В туалете, кроме меня, не было никого, и я, открыв кран, плеснул себе в лицо пару пригоршней холодной воды. В разговоре со Стефоми я резко заявил, что ребенок, как только он родится, будет принадлежать Кейси. Но теперь, снова увидев тлеющую черную ауру, окутавшую тело этой беременной девушки-подростка, я понял, что уже засомневался в справедливости своих слов. Что хорошего принесет Кейси ребенок-демон? Весь день я убеждал ее, какой счастливой станет она, когда младенец появится на свет, но что, если это создание не принесет ей ничего, кроме новых мук и страданий? Что, если мое решение вовсе не стало благом для Кейси? Внезапно я почувствовал, что мне не следовало тратить весь день на то, чтобы привести ее в состояние радостного возбуждения по поводу грядущего рождения ребенка. Боже, какого черта я вообще здесь нахожусь?

Услышав звук открывающейся двери туалета, я поднял голову. Я подумал, что вошедший направится к писсуарам, но вместо этого он подошел к соседней раковине и принялся мыть руки.

– Я всегда мою руки перед едой, – произнес он, как бы приглашая меня к разговору.

Звуки его голоса заставили меня вздрогнуть, а когда я взглянул на него, меня охватил страх. Я узнал эту американскую манеру растягивать слова и этот тяжелый взгляд из-под полуопущенных век. Это был судья. Судья из ночного кошмара, привидевшегося мне около двух месяцев назад. Дело было в Салеме, там меня обвинили в колдовстве и по приказу этого человека выволокли из зала суда во двор, чтобы на глазах толпы, алчущей крови, сжечь на костре.

– Послушай, парень, ты не передашь мне полотенце? – попросил этот человек, указывая на бумажные полотенца, лежащие сбоку от меня.

Я молча протянул ему одно из них. Пока что он не подавал никаких признаков, что узнал меня.

– По-моему, я вас откуда-то знаю, – неожиданно для самого себя вдруг произнес я.

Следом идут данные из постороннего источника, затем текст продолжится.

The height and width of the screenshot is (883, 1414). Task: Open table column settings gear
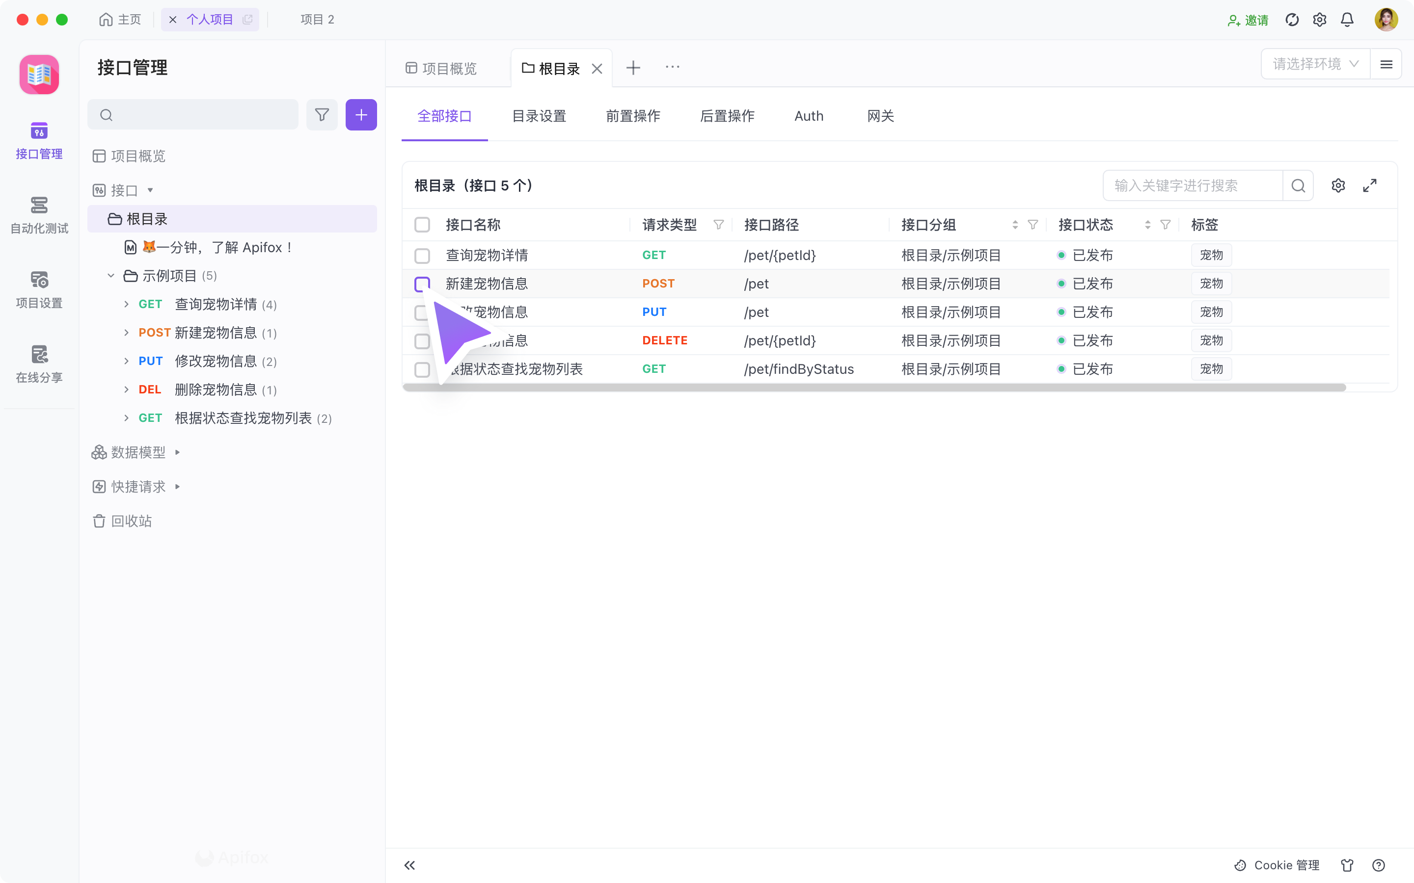1339,185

Судья некоторое время пристально смотрел на меня, потом покачал головой.

– Не думаю, – сказал он с улыбкой.

– А мы никогда не встречались… в Салеме? – настаивал я.

Судья рассмеялся:

– Нет, сынок, я никогда не был в Салеме. Хотя мой род происходит оттуда.

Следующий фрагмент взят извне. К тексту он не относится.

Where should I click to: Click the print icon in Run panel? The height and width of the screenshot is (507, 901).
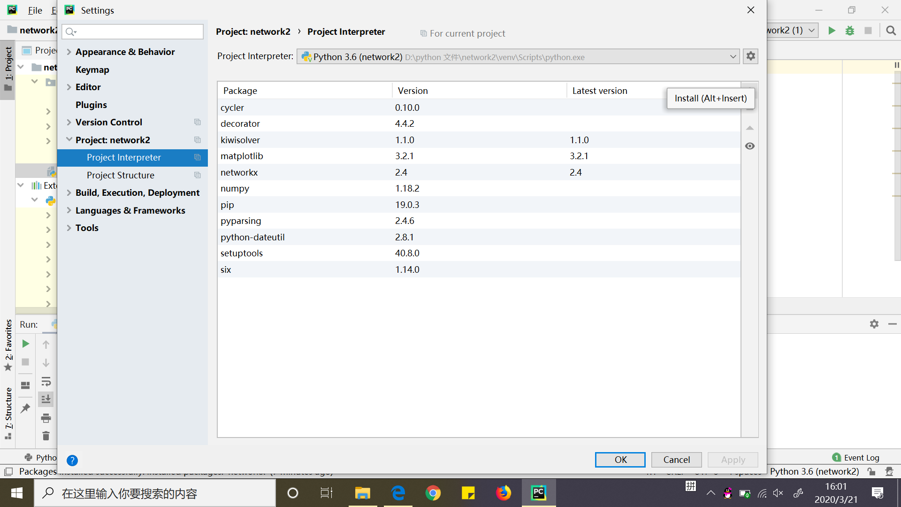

– А-а-а. – Я с сомнением смотрел на него. Не похоже, чтобы он обманывал меня, но это, несомненно, был тот самый человек. Определенно он. Мне вдруг пришло в голову: если сейчас еще кто-нибудь войдет в туалет, то… интересно, он сможет увидеть его? Или перед ним предстану один лишь я, говорящий сам с собой? – Значит, прежде мы никогда не встречались? – продолжал допытываться я.

Судья добродушно улыбнулся:

– Думаю, что не встречались.

Наверное, в данном случае я завелся на пустом месте. Нахмурившись, охваченный недоумением, я повернулся, чтобы возвратиться в зал, где меня ждала Кейси, но в этот момент судья прикоснулся ладонью к моей руке. И с его прикосновением вокруг меня с бешеным ревом вспыхнуло пламя, обдав меня нестерпимым жаром. Спиной я ощущал столб, чувствовал волдыри на запястьях в тех местах, где их стягивала веревка, а сквозь пламя мне была видна толпа, заоравшая и завизжавшая от удовольствия, когда огонь охватил мою одежду. Я взвыл, каким-то чудом сумел освободить одну руку и яростно ударял ею по тем местам, где одежда начинала тлеть. А едкий дым слепил мне наполнившиеся слезами глаза.

Потом пламя внезапно исчезло, и я снова очутился в туалете кондитерской, задыхающийся, с мокрым от пота и слез лицом. Первой моей мыслью было: кричал я вслух или только в своем воображении? Судя по выражению лица судьи – вслух. Но странное дело, теперь он почти совсем не выглядел как тот судья. Возможно, между ними и существовало отдаленное физическое сходство, но это был явно другой человек.

– Боже мой, мистер! – воскликнул американец. – Черт побери, что творится с вами?

Он отшатнулся и быстро вышел из туалета, явно стремясь поскорее удалиться от меня. Но это ничего не значит. Совершенно ничего. Я нащупал в кармане костяшки четок, подаренных мне Кейси, и быстро прочел в уме «Отче наш», чтобы окончательно убедиться в этом. Я… наверное, я просто… воспринял все слишком близко к сердцу.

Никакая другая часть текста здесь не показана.